··· Texto fornecido
Tens formação em Arquitetura. Como foi esta mudança para o cinema?
Não há propriamente uma ligação direta. Eu só fiquei interessado em cinema no meu último ano, e acabei por fazer um filme em película de 16mm como o meu projeto final. Depois de terminar o curso, tive a oportunidade de me juntar à indústria cinematográfica da Nova Zelândia, que estava apenas nos seus inícios. E meio que fui aprendendo, trabalhando. No meu primeiro emprego andava a conduzir uma carrinha, acho eu.
A arquitetura influenciou a tua visão cinematográfica?
Considero a arquitetura uma excelente educação em artes visuais e uso-a, definitivamente, no meu trabalho. Tem-me ajudado ao longo dos anos a pensar as dimensões, o espaço e o tempo.
Já fizeste tanto filmes baseados na realidade como filmes mais no universo da fantasia e do surreal – como Alice Through The Looking Glass. Que desafios são semelhantes e que desafios são diferentes entre esses tipos de filmes?
Eu meio que me habituei a isso ao longo dos anos, mas sim… sabes, também já meio que ando a lidar com efeitos visuais há muito tempo. Quer dizer, mesmo nos meus primeiros tempos, quando ainda estava a filmar anúncios publicitários na Nova Zelândia nos anos oitenta, já estávamos a começar a fazer uma certa quantidade de trabalho de pós-produção. E também me fui deparando com trabalhos… logo nesses primeiros anos, fiz um programa de televisão entre o maluco e o excêntrico, na Nova Zelândia, que se chamava Space Knights. Tinha fantoches e grande parte do resultado final era feito com tela verde. Era um programa fraco, mas tinha imenso trabalho de efeitos visuais, então eu meio que tenho vindo a lidar com isso toda a minha vida profissional. Por isso não me incomoda. Não tenho qualquer problema em visualizar como vai ficar o trabalho acabado. Além disso, agora também temos coisas que nos ajudam: temos pré-visualização, automação, até mesmo a capacidade de projetar cenários e ambientes 3D num conjunto de tela verde, e ter os atores a deslocarem-se através de um modelo 3D em tempo real. Então, ficou muito mais fácil fazer esse tipo de trabalho.
······
Atividades =
(a) Indica se cada afirmação concorda com a entrevista, respondendo sim ou não e citando as palavras da entrevista que o decidem: (i) o entrevistado interessou-se por cinema logo no primeiro ano do curso; (ii) o projeto final do curso foi um filme em película de 16mm; (iii) o programa Space Knights tinha fantoches.
(b) Segundo a entrevista, em que década o entrevistado filmava anúncios publicitários na Nova Zelândia?
(c) Prolonga, por favor, a entrevista sobre arquitetura e cinema a partir do ponto em que termina.
As entradas não têm qualquer papel neste exercício.
··· Informação apresentada
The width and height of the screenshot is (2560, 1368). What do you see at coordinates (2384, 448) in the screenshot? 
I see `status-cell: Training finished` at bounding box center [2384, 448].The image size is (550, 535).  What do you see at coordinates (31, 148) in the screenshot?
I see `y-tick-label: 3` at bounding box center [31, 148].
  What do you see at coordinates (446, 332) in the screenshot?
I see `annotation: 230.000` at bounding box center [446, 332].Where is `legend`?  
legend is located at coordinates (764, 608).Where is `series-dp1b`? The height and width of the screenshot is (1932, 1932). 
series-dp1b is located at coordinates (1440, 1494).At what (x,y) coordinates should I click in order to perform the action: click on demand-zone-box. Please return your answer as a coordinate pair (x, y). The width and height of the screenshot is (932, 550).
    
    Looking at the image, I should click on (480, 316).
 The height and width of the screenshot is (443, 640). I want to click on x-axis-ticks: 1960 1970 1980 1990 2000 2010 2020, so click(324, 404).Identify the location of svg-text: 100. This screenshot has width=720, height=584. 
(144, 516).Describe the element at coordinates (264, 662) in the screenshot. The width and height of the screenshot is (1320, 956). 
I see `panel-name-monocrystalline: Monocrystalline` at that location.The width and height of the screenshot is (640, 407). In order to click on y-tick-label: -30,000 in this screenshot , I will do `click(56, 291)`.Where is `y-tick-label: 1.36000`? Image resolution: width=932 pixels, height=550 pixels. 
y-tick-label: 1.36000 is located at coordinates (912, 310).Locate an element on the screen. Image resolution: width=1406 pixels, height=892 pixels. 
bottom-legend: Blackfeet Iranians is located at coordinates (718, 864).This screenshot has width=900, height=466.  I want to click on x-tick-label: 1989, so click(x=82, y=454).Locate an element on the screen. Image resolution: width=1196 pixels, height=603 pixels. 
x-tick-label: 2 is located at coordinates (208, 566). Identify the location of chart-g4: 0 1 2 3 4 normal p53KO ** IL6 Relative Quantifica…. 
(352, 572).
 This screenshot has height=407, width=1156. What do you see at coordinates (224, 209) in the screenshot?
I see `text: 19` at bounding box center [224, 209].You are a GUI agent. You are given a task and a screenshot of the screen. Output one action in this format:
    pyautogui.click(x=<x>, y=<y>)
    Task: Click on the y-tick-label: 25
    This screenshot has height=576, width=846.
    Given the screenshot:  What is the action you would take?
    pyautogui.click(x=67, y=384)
······
Resultados dos exercícios =
(a)
(i) Não: "Eu só fiquei interessado em cinema no meu último ano"
(ii) Sim: "acabei por fazer um filme em película de 16mm como o meu projeto final"
(iii) Sim: "Tinha fantoches"

(b) Nos anos oitenta.

(c)
Há algum avanço tecnológico que consideres que vai mudar a forma como a fotografia é feita atualmente no Cinema?
Sim, eu acho que sim. Quer dizer, as câmaras estão a ficar cada vez mais pequenas, mais rápidas e mais sensíveis. Há isso, há os avanços que estão sempre a ser feitos na área da pós-produção, mas isso sempre existiu. Há 70 anos atrás, a emulsão mais rápida de filme era 100ASA, e depois no final dos anos 70, início dos anos 80, apareceram os filmes rápidos, que revolucionaram a capacidade de trabalhar à noite com luz natural. Então, há sempre mudança, há sempre melhorias tecnológicas.
De todo o trabalho que já fizeste, que filme acabou por ficar mais próximo do que idealizaste?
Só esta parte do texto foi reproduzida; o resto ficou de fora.